There have always been conspiracy theorists and always will be, but the
current narrative on surveillance has moved so well beyond that point that to
have this discussion tarred by these tired and banal references to conspiracy
theorists is completely disingenious and makes those making these arguments
look out of touch.

If you know what has been revealed so far it should not be difficult to engage
with some degree of seriousness at the issues at hand without immediately
resorting to strawmen.

------
daveloyall
Update: Over the weekend, I encountered some guy at a store who probably
doesn't read HN. He believed that Google was deliberately filtering out WL for
political/conspiracy reasons.

When I explained the automated malware protection (Safe Browsing or whatever
the call it), he accepted that explanation (I had him at "emails have
viruses") but he countered that "google filtered out wikileaks last time".

This concludes today's observation from IRL.

------
fixermark
"Current Status: Not dangerous."

Did this change in the intervening (clock-check) 4 hours, or is there some
definition of dangerous I'm missing?

------
retox
Andrew Simpson was possibly the first to report. Comes very soon after DNC
email leak.
[https://twitter.com/Andrewmd5/status/756529847762087936](https://twitter.com/Andrewmd5/status/756529847762087936)

------
rocketgoldstar
WikiLeaks has a well documented history of knowingly distributing malware.
Dates back years at this point.

------
jusob
[https://www.google.com/transparencyreport/safebrowsing/diagn...](https://www.google.com/transparencyreport/safebrowsing/diagnostic/#url=wikileaks.org)

------
smoyer
As of approximately 1000 EDT (US) on 07/23/2016, the link above gives the
status of wikileaks.org as "Not Dangerous".

------
miliefsky
WikiLeaks.org is NOT SERVING MALWARE today.
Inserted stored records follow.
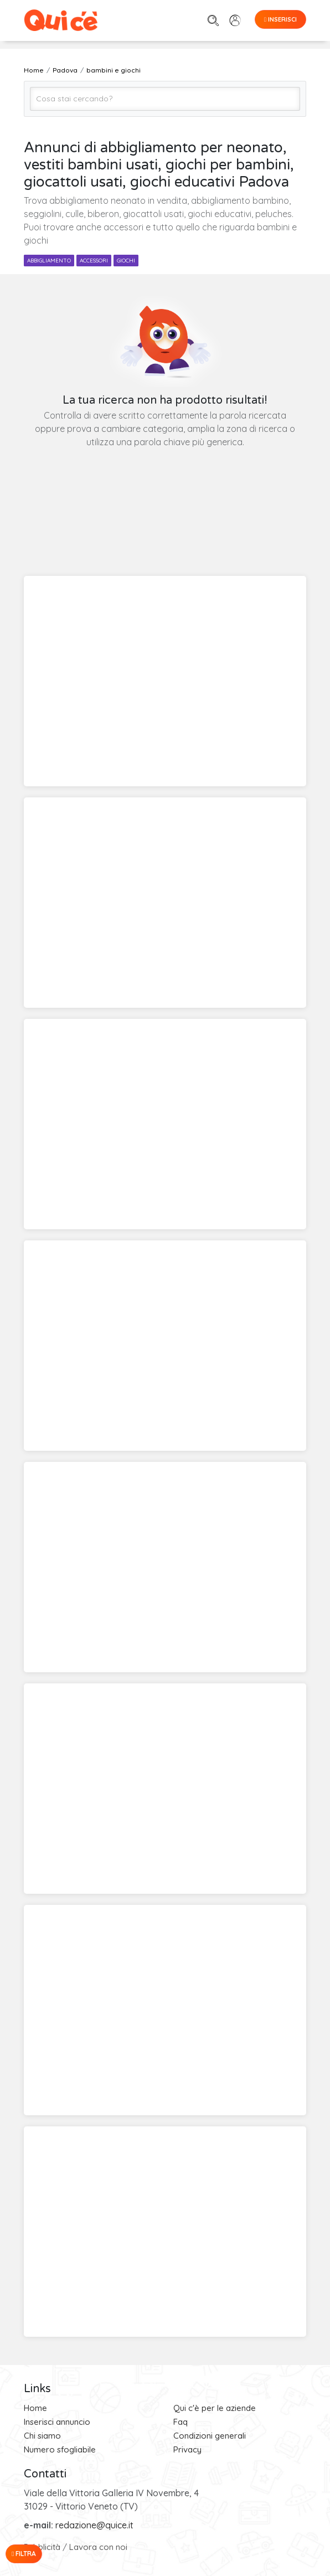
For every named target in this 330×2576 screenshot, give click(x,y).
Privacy (187, 2449)
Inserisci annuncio (57, 2422)
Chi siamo (42, 2435)
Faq (180, 2422)
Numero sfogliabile (60, 2449)
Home (35, 2408)
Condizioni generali (209, 2435)
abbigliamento (49, 260)
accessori (94, 260)
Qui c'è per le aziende (214, 2408)
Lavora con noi (98, 2547)
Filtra (24, 2553)
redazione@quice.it (94, 2525)
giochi (126, 260)
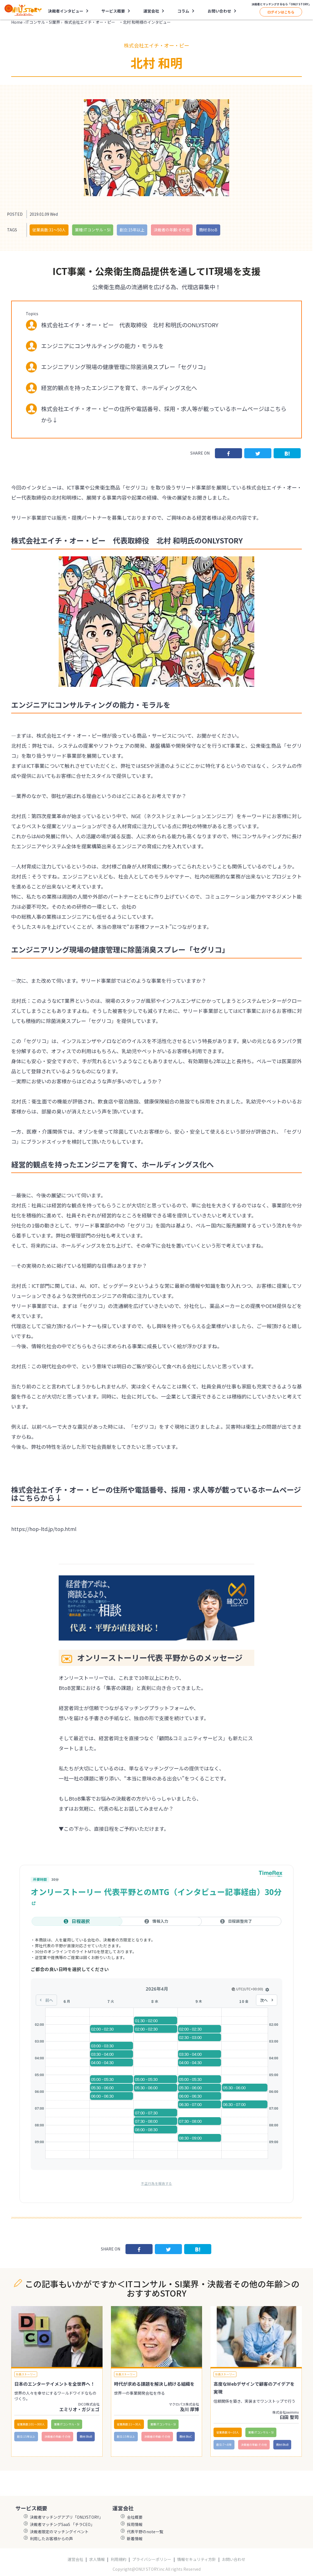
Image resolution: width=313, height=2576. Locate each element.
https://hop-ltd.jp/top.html (44, 1528)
I validated this against 210
malware URL block lists with over 2.4m domains loaded in real-time in our
NetSHIELD appliances. www.snoopwall.com Gary Miliefsky, CEO

------
miliefsky
WikiLeaks is not serving malware. I checked it today. Gary Miliefsky, CEO,
www.snoopwall.com - sounds like someone wants you to NOT VISIT WikiLeaks.

------
seoguru
I am not getting the warning on my browser chrome 52.0.2743.82 beta

------
mjwilliams
It says "not dangerous"

------
faddat
Well, in that case, they probably really are working for Killary.

Damn, I thought google was one of the good guys.

------
prashant10
actually it doesnt anymore...

------
MooBah
Welp, GJ - Google Changed it back.

------
MooBah
yelp - looks google changed it back. GJ Thread!